2021-12-04 18:20:32,221 INFO org.springframework.boot.StartupInfoLogger [main] Starting LoggingdemoApplication using Java 1.8.0_212 on YMALI2019 with PID 3560
2021-12-04 18:20:32,223 DEBUG org.springframework.boot.StartupInfoLogger [main] Running with Spring Boot v2.6.0, Spring v5.3.13
2021-12-04 18:20:32,224 INFO org.springframework.boot.SpringApplication [main] No active profile set, falling back to default profiles: default
2021-12-04 18:20:33,789 INFO org.springframework.boot.web.embedded.tomcat.TomcatWebServer [main] Tomcat initialized with port(s): 8080 (http)
2021-12-04 18:20:33,798 INFO org.apache.juli.logging.DirectJDKLog [main] Initializing ProtocolHandler ["http-nio-8080"]
2021-12-04 18:20:33,799 INFO org.apache.juli.logging.DirectJDKLog [main] Starting service [Tomcat]
2021-12-04 18:20:33,799 INFO org.apache.juli.logging.DirectJDKLog [main] Starting Servlet engine: [Apache Tomcat/9.0.55]
2021-12-04 18:20:33,875 INFO org.apache.juli.logging.DirectJDKLog [main] Initializing Spring embedded WebApplicationContext
2021-12-04 18:20:33,875 INFO org.springframework.boot.web.servlet.context.ServletWebServerApplicationContext [main] Root WebApplicationContext: initialization completed in 1580 ms
2021-12-04 18:20:34,212 INFO org.apache.juli.logging.DirectJDKLog [main] Starting ProtocolHandler ["http-nio-8080"]
2021-12-04 18:20:34,230 INFO org.springframework.boot.web.embedded.tomcat.TomcatWebServer [main] Tomcat started on port(s): 8080 (http) with context path ''
2021-12-04 18:20:34,239 INFO org.springframework.boot.StartupInfoLogger [main] Started LoggingdemoApplication in 2.564 seconds (JVM running for 3.039)
2021-12-04 18:20:34,242 INFO com.betterjavacode.loggingdemo.LoggingdemoApplication [main] After starting the application.........
2021-12-04 18:20:39,526 INFO org.apache.juli.logging.DirectJDKLog [http-nio-8080-exec-1] Initializing Spring DispatcherServlet 'dispatcherServlet'
2021-12-04 18:20:39,526 INFO org.springframework.web.servlet.FrameworkServlet [http-nio-8080-exec-1] Initializing Servlet 'dispatcherServlet'
2021-12-04 18:20:39,527 INFO org.springframework.web.servlet.FrameworkServlet [http-nio-8080-exec-1] Completed initialization in 0 ms
2021-12-04 18:20:39,551 DEBUG com.betterjavacode.loggingdemo.controller.CompanyController [http-nio-8080-exec-1] Getting all companies
2021-12-04 18:20:39,551 DEBUG com.betterjavacode.loggingdemo.controller.CompanyController [http-nio-8080-exec-1] Got all companies - [Google, Alphabet, SpaceX]

Tracing the Requests

Previously, I stated why we log.

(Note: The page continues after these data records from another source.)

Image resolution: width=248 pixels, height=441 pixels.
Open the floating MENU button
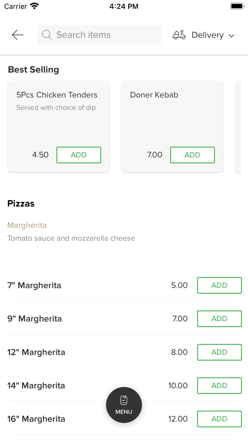[124, 405]
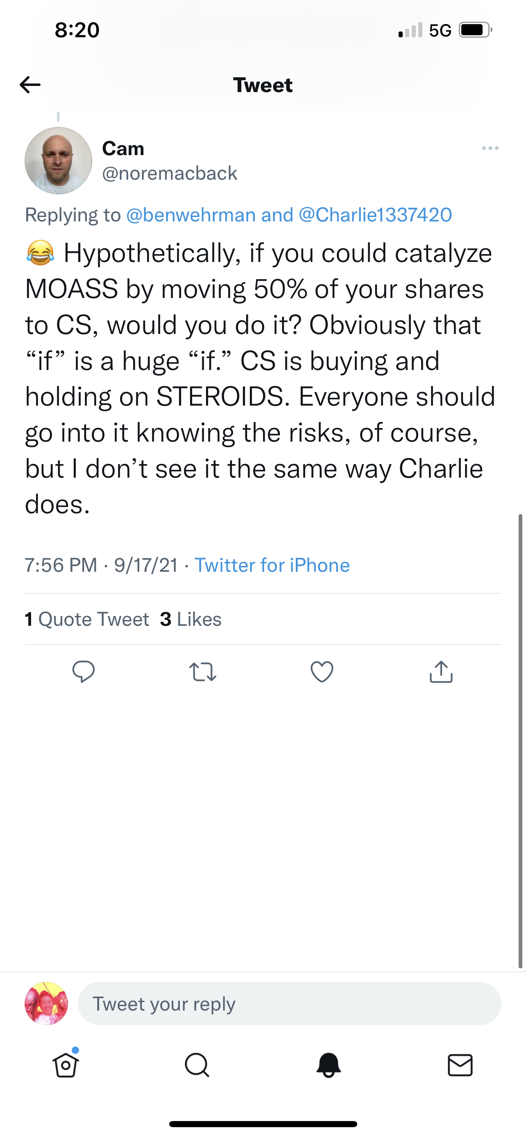Click the vertical scrollbar on the right

pyautogui.click(x=521, y=742)
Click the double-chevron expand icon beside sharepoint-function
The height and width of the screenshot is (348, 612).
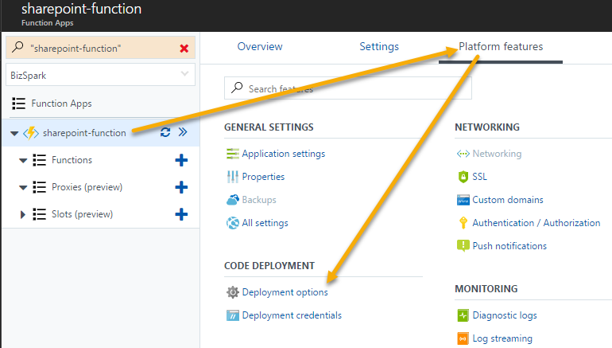click(x=183, y=132)
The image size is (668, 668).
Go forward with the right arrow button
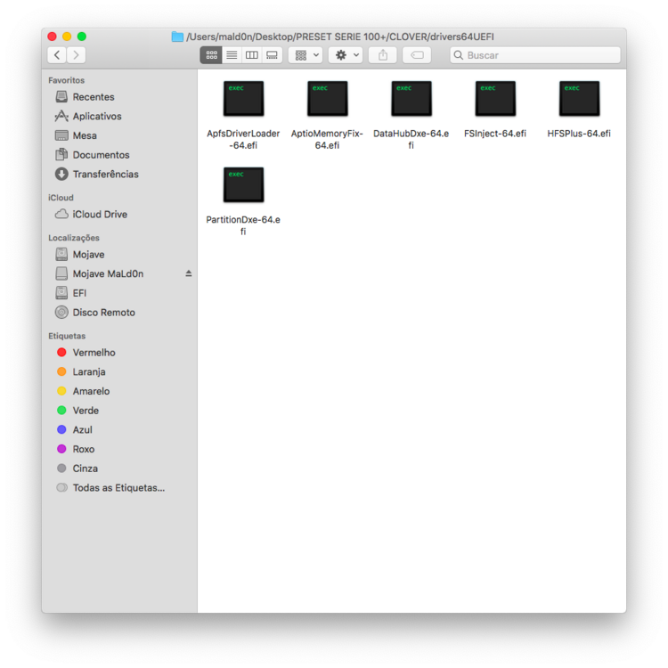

When there are multiple microservices and each microservice is communicating with other and external APIs, it is important to have a way to trace the request. One of the ways is to configure a pattern in logback-spring.xml .

Another option is to use Filter and MDC (Mapping Diagnostic Context). Basically, each request coming to API will be intercepted through Filter. In Filter, you can add a unique id to MDC map. Use the logging pattern that uses the key from MDC map. This way, your request will have tracking information. One thing to remember is to clear the context from MDC once your API has responded to the client.

Configuring Logs for Monitoring

In the enterprise world, one way to configure logs is to store the logs in files and stash these files on a central location on a cloud server. AWS offers easier flexibility to pull this information in cloud watch from storage S3 and then one can use tools like Kibana and Elastic search for monitoring the logs and metrics.

Conclusion

In this post, we detailed how to use logging in spring boot-based microservices. We also discussed Logback configuration that one can use while using Logback framework in the Spring Boot application.

Most of these practices are standard and if followed properly, ensure the troubleshooting and monitoring of applications in a production environment.